▶ To-do list:
[1] In the article on manifestation TikTok, rewrite the passage between "One night, she" and "she’d written down.", inclusive, swapping "partner" for "match".
[2] According to the article on manifestation TikTok, how many views does the hashtag #manifestation currently have?

▶ Text block:
┄┄┄┄┄┄┄┄┄┄

Manifesting
How Manifestation TikTok Is Turning Billions Into Believers
The platform is full of people who know what you want and can show you how to get it.
Three months ago, Macey Irving, an 18-year-old in Ontario, Canada, manifested a boyfriend.
One night, she wrote down specific qualities she wanted in a “perfect” partner: tall, dark hair, green eyes, into conspiracy theories, extroverted, not cocky. At the bottom of the page, she wrote, “with harm to none, I summon my ‘perfect’ person into my life.” A month later, they met someone who fit the exact qualities she’d written down.
“I was surprised because we were talking and I said, ‘What color eyes do you have?’ just to make sure that I was checking off a box and they were like, ‘green eyes’ and I was like, OK, these are checking too many boxes. I was like, ‘OK, this is my manifestation,’” Irving tells NYLON.
Ultimately, Irving decided not to date this person because she wanted to focus on school, but she couldn’t believe the manifestation worked. “I felt like I needed to work on my manifestations for something bigger,” they said. “There are much more important things, like career and all that.”
Irving is one of the hundreds of thousands of people using TikTok to learn about manifesting. Whether it’s manifesting love, cash, or career opportunities, the platform is full of people who want things and even more ways to get them. The hashtag #manifestation currently has more than 15 billion views. In a time when dating feels like a hellscape, we’re witnessing the live collapse of nearly every system, and we’re still on the hook for student loans, you might as well try lighting some incense and asking for what it is that you really want. There’s a range of ways to manifest that include everything from the spiritual — being in touch with yourself, journaling, meditation — to the straight-up witchy, like writing seven times in a row that you want your crush to text you while lighting sage over your iPhone.

┄┄┄┄┄┄┄┄┄┄

▶ Data block:
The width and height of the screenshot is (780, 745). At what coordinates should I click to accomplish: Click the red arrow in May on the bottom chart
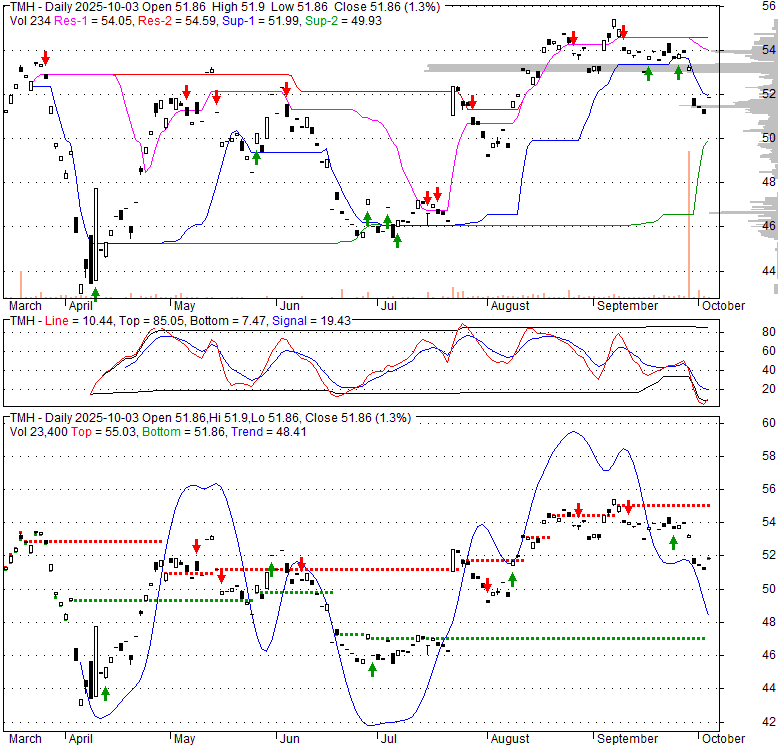[197, 546]
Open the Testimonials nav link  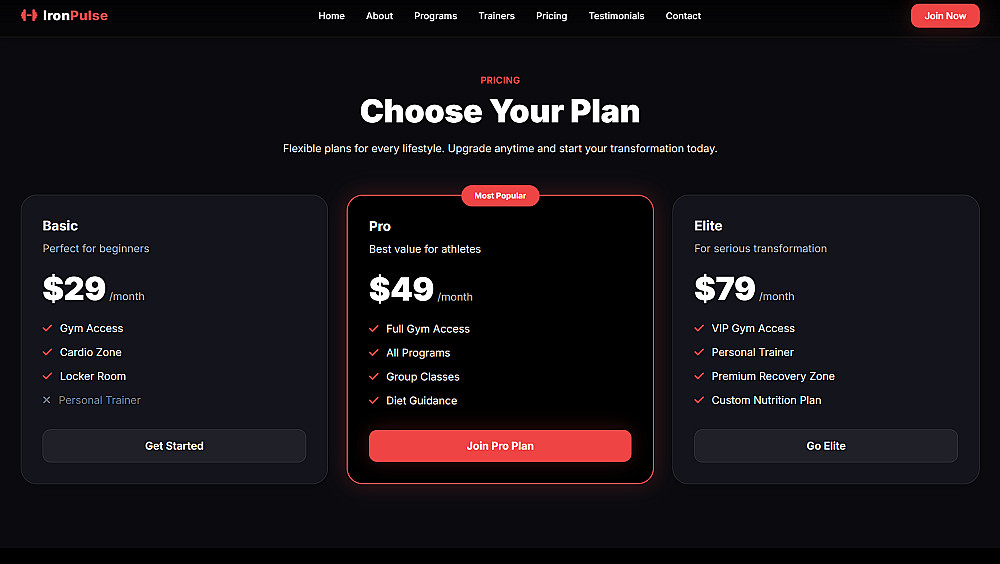point(616,16)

┄┄┄┄┄┄┄┄┄┄

▶ Answers provided:
[1]
One night, she wrote down specific qualities she wanted in a “perfect” match: tall, dark hair, green eyes, into conspiracy theories, extroverted, not cocky. At the bottom of the page, she wrote, “with harm to none, I summon my ‘perfect’ person into my life.” A month later, they met someone who fit the exact qualities she’d written down.

[2] More than 15 billion